He wondered what it would be like to have a mother whose stories were inside her head instead of marching across the television screen all day long. He followed Leslie up the hall to where she was pulling things out of a closet. She handed him a beige raincoat and a peculiar round black woolly hat.

“No boots.” Her voice was coming out of the depths of the closet and was muffled by a line of overcoats. “How about a pair of clumps?”

“A pair of what?”

She stuck her head out between the coats. “Cleats. Cleats.” She produced them. They looked like size twelves.

“Naw. I’d lose ’em in the mud. I’ll just go barefoot.”

“Hey,” she said, emerging completely. “Me, too.”

The ground was cold. The icy mud sent little thrills of pain up their legs, so they ran, splashing through the puddles and slushing in the mud. P.T. bounded ahead, leaping fishlike from one brown sea to the next, then turning back to herd the two of them forward, nipping at their heels and further splashing their already sopping jeans.

When they got to the bank of the creek, they stopped. It was an awesome sight. Like in The Ten Commandments on TV when the water came rushing into the dry path Moses had made and swept all the Egyptians away, the long dry bed of the creek was a roaring eight-foot-wide sea, sweeping before it great branches of trees, logs, and trash, swirling them about like so many Egyptian chariots, the hungry waters licking and sometimes leaping the banks, daring them to try to confine it.

“Wow.” Leslie’s voice was respectful.

“Yeah.” Jess looked up at the rope. It was still twisted around the branch of the crab apple tree. His stomach felt cold. “Maybe we ought to forget it today.”

“C’mon, Jess. We can make it.” The hood of Leslie’s raincoat had fallen back, and her hair lay plastered to her forehead. She wiped her cheeks and eyes with her hand and then untwisted the rope. She unsnapped the top of her coat with her left hand. “Here,” she said. “Stick P.T. in here for me.”

“I’ll carry him, Leslie.”

“With that raincoat, he’ll slip right out the bottom.” She was impatient to be gone, so Jess scooped up the sodden dog and shoved him rear-first into the cave of Leslie’s raincoat.

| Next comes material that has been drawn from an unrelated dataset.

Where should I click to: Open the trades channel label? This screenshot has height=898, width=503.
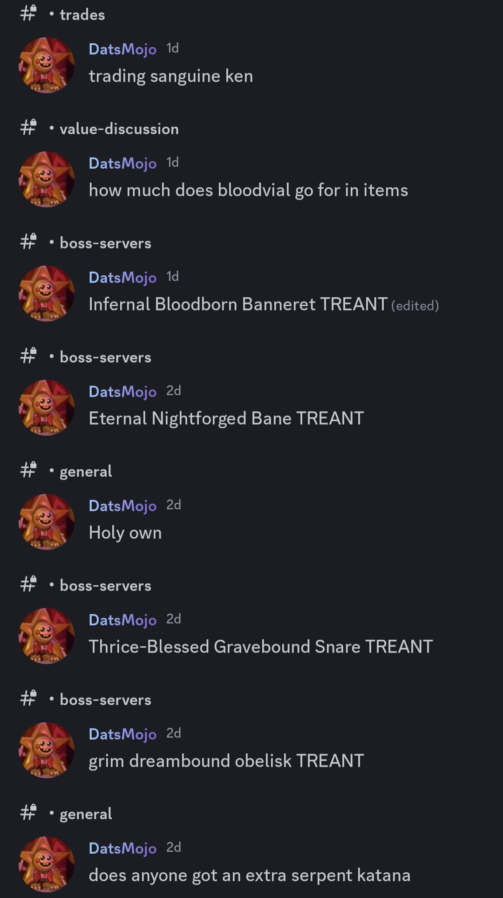tap(82, 15)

“You gotta hold his rear with your left arm and swing with your right, you know.”

“I know. I know.” She moved backward to get a running start.

“Hold tight.”

“Good gosh, Jess.”

He shut his mouth. He wanted to shut his eyes, too. But he forced himself to watch her run back, race for the bank, leap, swing, and jump off, landing gracefully on her feet on the far side.

“Catch!”

He stuck his hand out, but he was watching Leslie and P.T. and not concentrating on the rope, which slipped off the end of his fingertips and swung in a large arc out of his reach. He jumped and grabbed it, and shutting his mind to the sound and sight of the water, he ran back and then speeded forward. The cold stream lapped his bare heels momentarily, but then he was into the air above it and falling awkwardly and landing on his bottom. P.T. was on him immediately, muddy paws all over the beige raincoat, and pink tongue sandpapering Jess’s wet face.

Leslie’s eyes were sparkling. “Arise”—she barely swallowed a giggle—“arise, king of Terabithia, and let us proceed into our kingdom.”

The king of Terabithia snuffled and wiped his face on the back of his hand. “I will arise,” he replied with dignity, “when thou removes this fool dog off my gut.”

They went to Terabithia on Tuesday and again on Wednesday. The rain continued sporadically, so that by Wednesday the creek had swollen to the trunk of the crab apple and they were running through ankle-deep water to make their flight into Terabithia. And on the opposite bank Jess was more careful to land on his feet. Sitting in cold wet britches for an hour was no fun even in a magic kingdom.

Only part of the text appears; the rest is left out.